3. Legacy Systems and Data Integration with Non-Relational Data:
- Scenario: Integrating a relational database with older legacy systems or non-relational data stores (e.g., NoSQL, flat files, external APIs).
- Explanation: Legacy systems or non-relational data might not consistently adhere to the referential integrity rules enforced by foreign keys. Imposing foreign keys in such scenarios can lead to data import issues, data inconsistencies, and might necessitate complex data transformation or application-level integrity management instead. You might need to carefully evaluate the data quality and consistency of the external sources and potentially rely on application logic or ETL processes to ensure data integrity instead of strictly enforcing foreign keys at the database level.
You can also check out some great explanations from the PlanetScale team in their article
Polymorphic Relations
Polymorphic relationships are a more advanced concept that allows a single relationship to point to different types of entities or tables. It’s about creating more flexible and adaptable relationships when you have different kinds of data that share some commonality.
Imagine you have an activities
log. An activity could be a comment
a like
or a share
.
Each of these activity
types has different details. Instead of creating separate tables and
relationships for each activity type and the things they relate to, you might use a polymorphic approach.
Common Scenarios & Examples
- Comments/Reviews: A “Comment” might be related to different types of content: articles, products, videos, etc. Instead of having separate article_id, product_id, video_id columns in a Comments table, you can use a polymorphic relationship.
+---------------------+
| **Comments** |
+---------------------+
| PK comment_id |
| commentable_type | ------> [Polymorphic Relationship]

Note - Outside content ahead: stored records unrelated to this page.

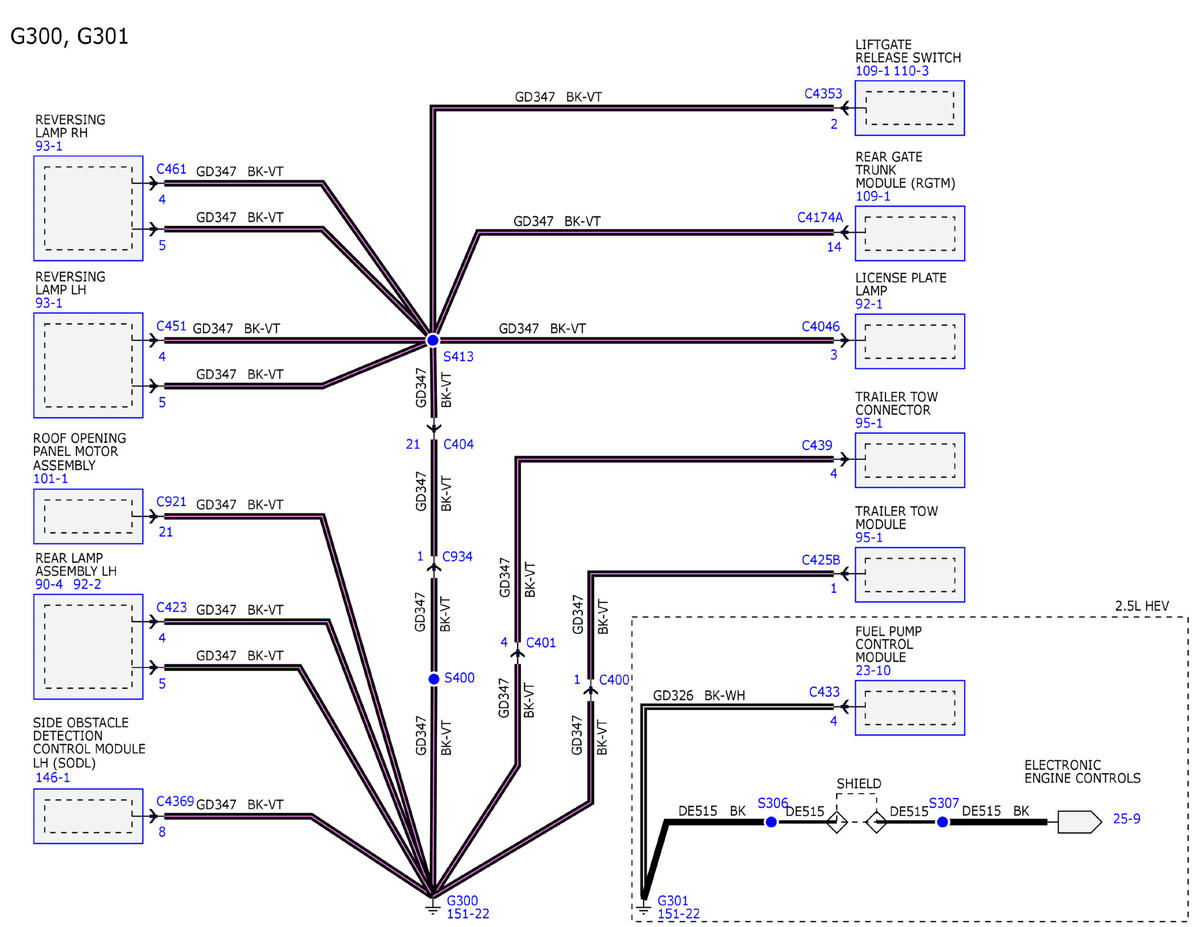This screenshot has height=927, width=1200.
Task: Select connector label C4353
Action: [824, 93]
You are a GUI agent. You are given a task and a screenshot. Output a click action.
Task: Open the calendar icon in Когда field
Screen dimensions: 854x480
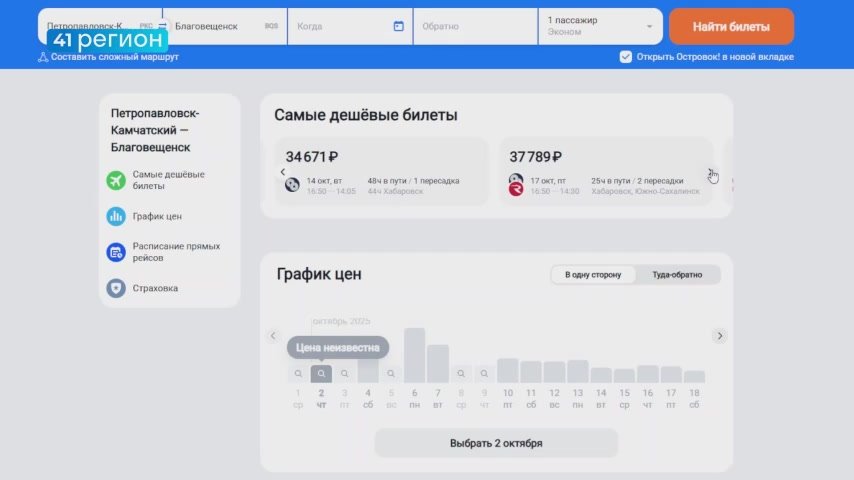[399, 26]
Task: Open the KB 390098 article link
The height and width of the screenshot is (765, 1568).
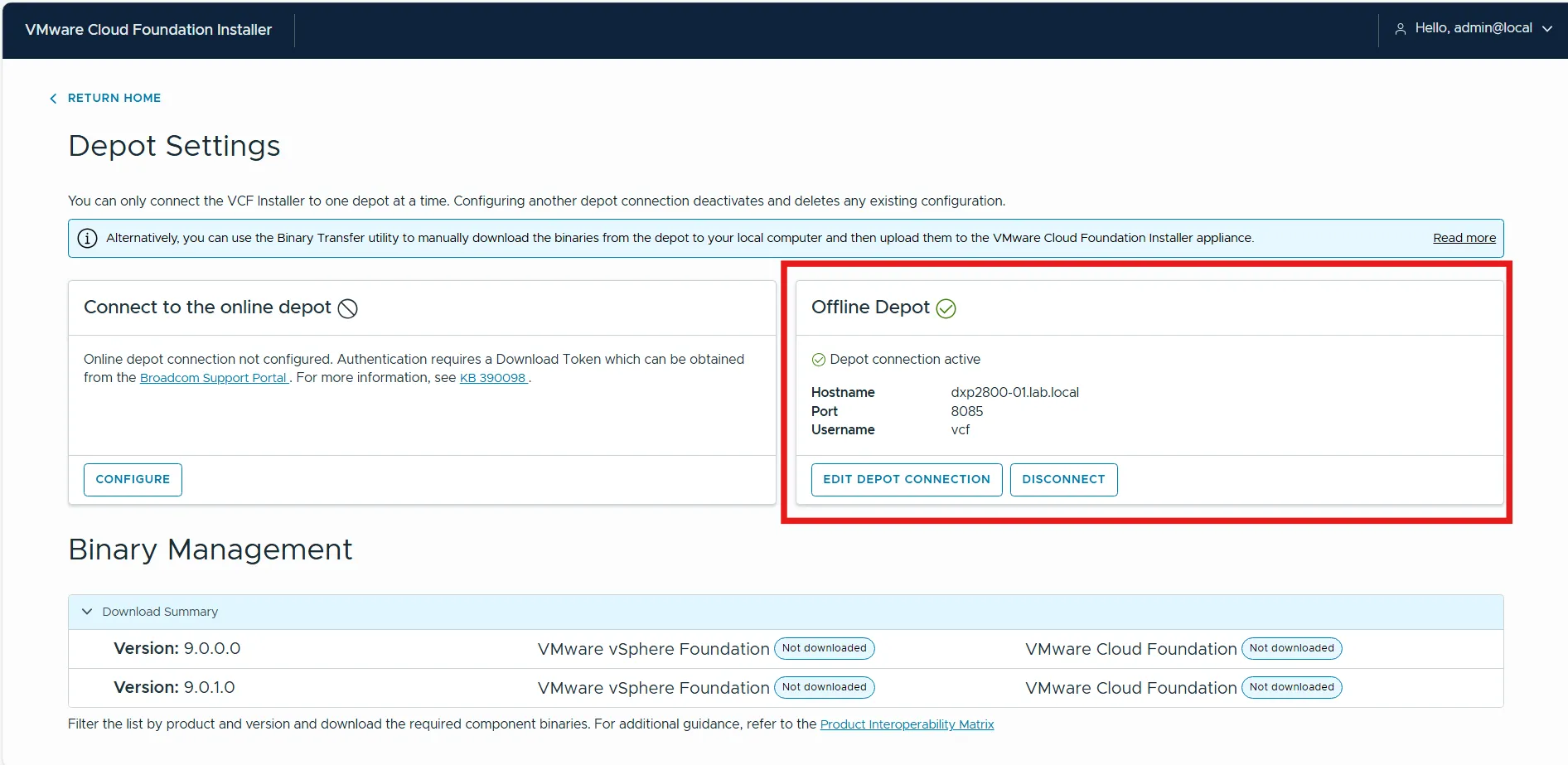Action: coord(493,378)
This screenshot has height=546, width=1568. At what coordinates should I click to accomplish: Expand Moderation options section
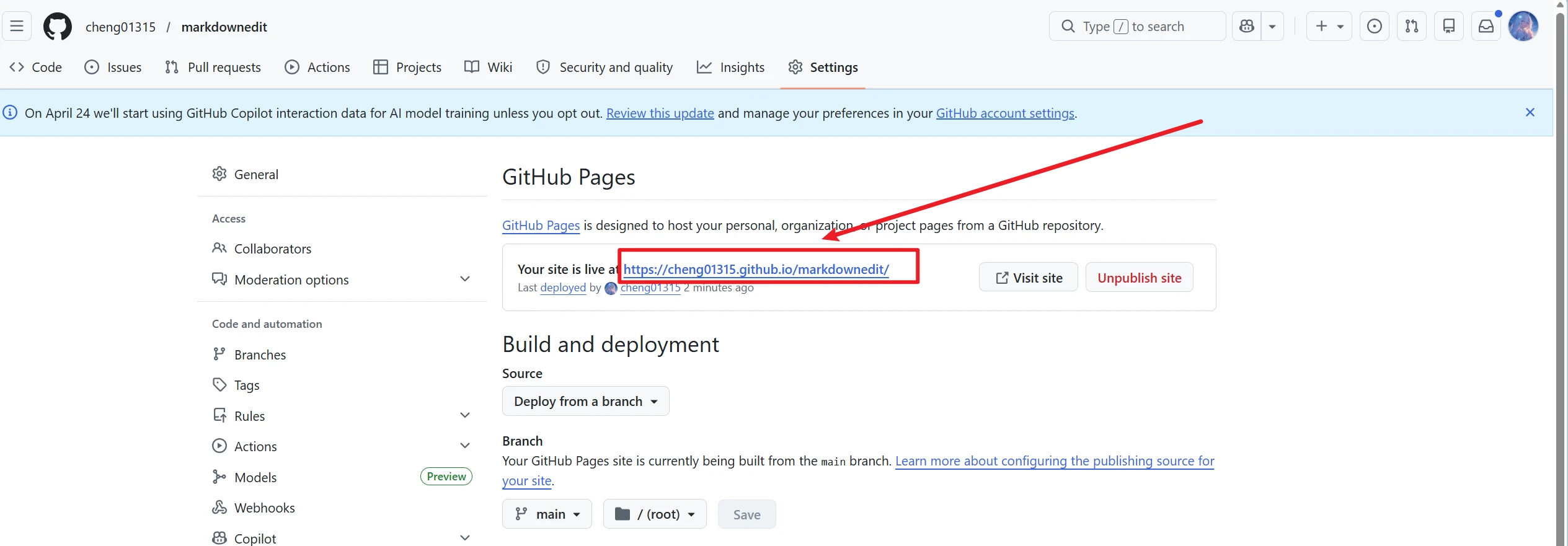pyautogui.click(x=464, y=280)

| commentable_id | -------->
| user_id |
| comment_text |
| ... |
+---------------------+
^
|
+---------------------+ +---------------------+ +---------------------+
| **Articles** | | **Products** | | **Videos** |
+---------------------+ +---------------------+ +---------------------+
| PK article_id | | PK product_id | | PK video_id |
| ... | | ... | | ... |
+---------------------+ +---------------------+ +---------------------+
- Notifications: A notification could be related to a user, an order, a system event, etc.
+----------------------+
| **Notifications** |
+----------------------+
| PK notification_id |
| notifiable_type | ------> [Polymorphic Relationship]
| notifiable_id | -------->
| user_id |
| message |
| ... |
+----------------------+
^
|
+---------------------+ +---------------------+ +-----------------------+
| **Users** | | **Orders** | | **System Events** |
+---------------------+ +---------------------+ +-----------------------+
| PK user_id | | PK order_id | | PK event_id |
| ... | | ... | | ... |
+---------------------+ +---------------------+ +-----------------------+
Polymorphic relationships are more complex and are often handled at the application level or using more advanced database features (depending on the specific database system). Standard SQL doesn’t have direct, built-in support for enforcing polymorphic foreign key constraints in the same way as regular foreign keys.